At this point, we fail to understand three aspects of these results. First, it remains unclear how the calculations in the by-name and by-value calculus differ for sample programs. Second, we are wondering how the equational calculation system relate to the standard reduction relation. Third, we wish to study Plotkin’s proof that the evaluation function based on the standard reduction function is the same as the one defined by Landin’s SECD abstract machine.
For the first two questions, we intend to build a call-by-name and a call-by-value calculus, respectively, with Redex.

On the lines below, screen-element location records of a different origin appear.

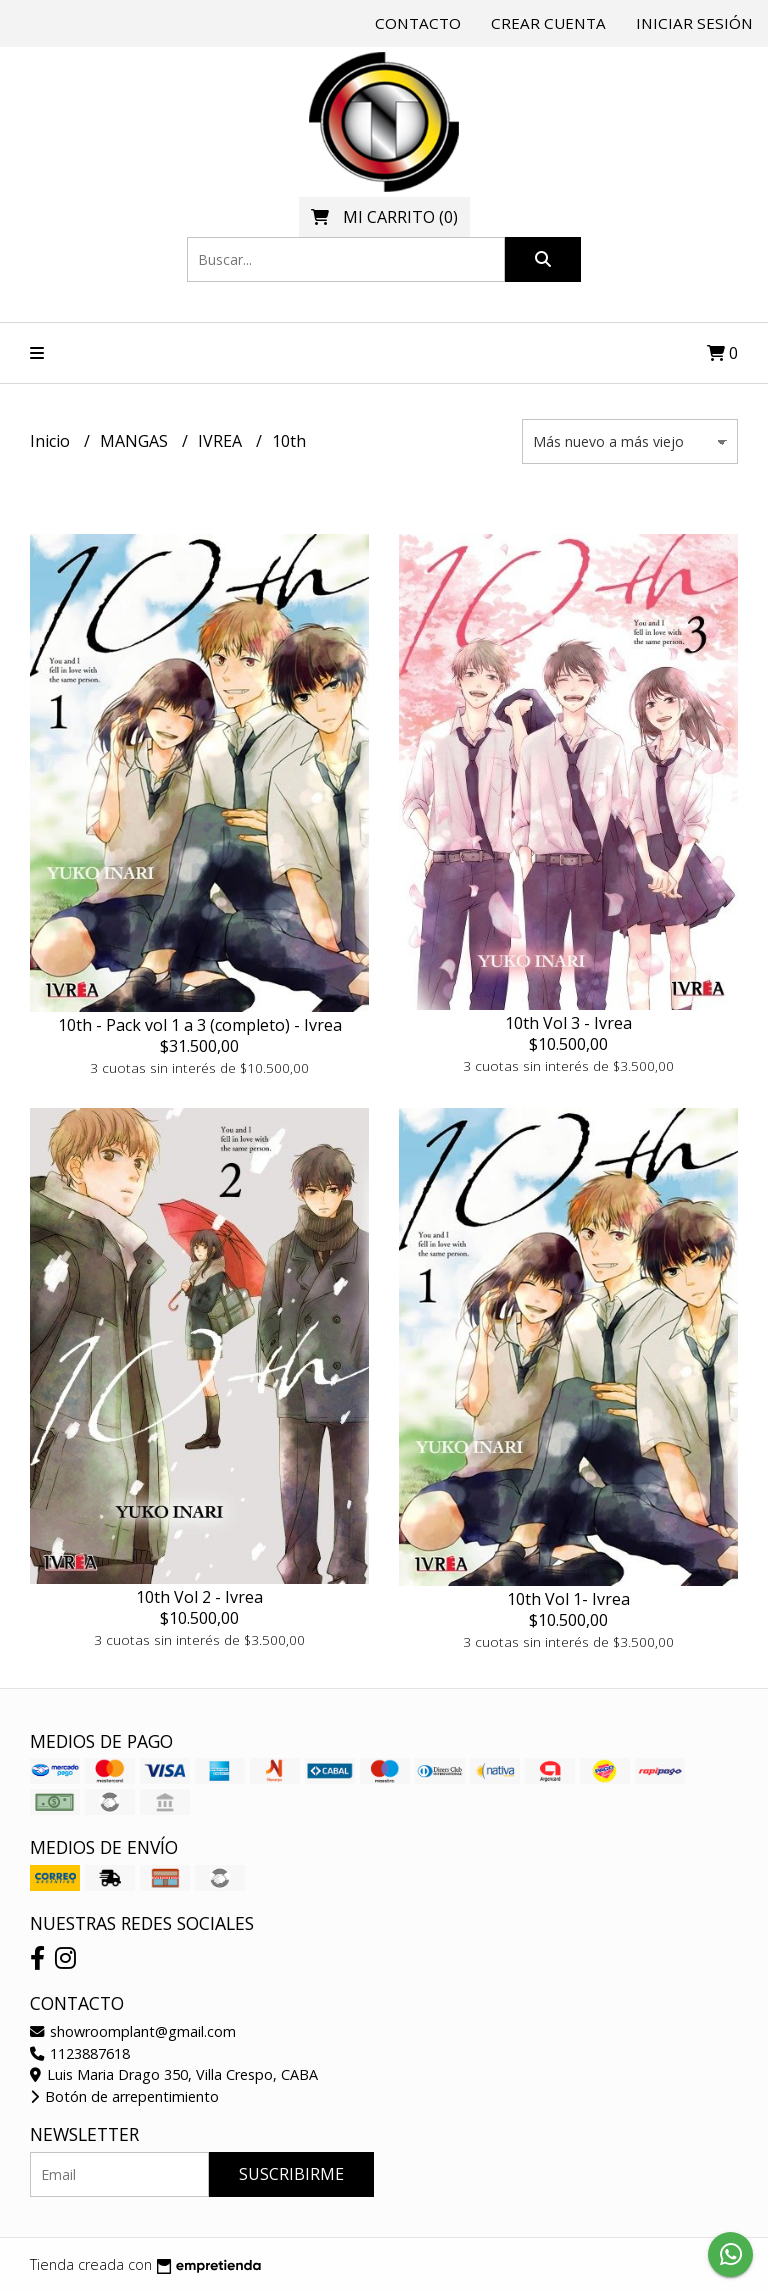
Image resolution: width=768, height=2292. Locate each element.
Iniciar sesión (694, 23)
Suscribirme (291, 2174)
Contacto (418, 23)
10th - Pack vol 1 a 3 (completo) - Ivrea (200, 1025)
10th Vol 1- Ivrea (568, 1599)
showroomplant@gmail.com (133, 2031)
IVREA (222, 441)
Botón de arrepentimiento (124, 2096)
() (384, 217)
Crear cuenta (548, 23)
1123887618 (80, 2053)
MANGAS (136, 441)
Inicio (52, 441)
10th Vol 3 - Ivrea (568, 1023)
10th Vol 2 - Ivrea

Then we will create a series of increasingly complex sample programs and study their reduction graphs, i.e., the graphs generated by the general reduction relation of the calculus. We expect that we can develop a strategy for identifying the standard reduction path(s) in these graphs. Finally, for the third question, we intend to break up Plotkin’s proof into smaller pieces, focusing on one abstract register from the SECD machine at a time. By transforming the machine one step at a time, the proof should become self-explanatory. We will initially focus on the proof for the call-by-value system; it should become obvious how to port this method to the call-by-name system.
1. Gordon Plotkin. Call-by-name, Call-by-value, and the Lambda Calculus. TCS 1974.
2. Michael Fisher. Lambda-Calculus Schema. Proceedings of ACM Conference on Proving Assertions, 1972.
Compare this memo with the proposed structure on the Project page.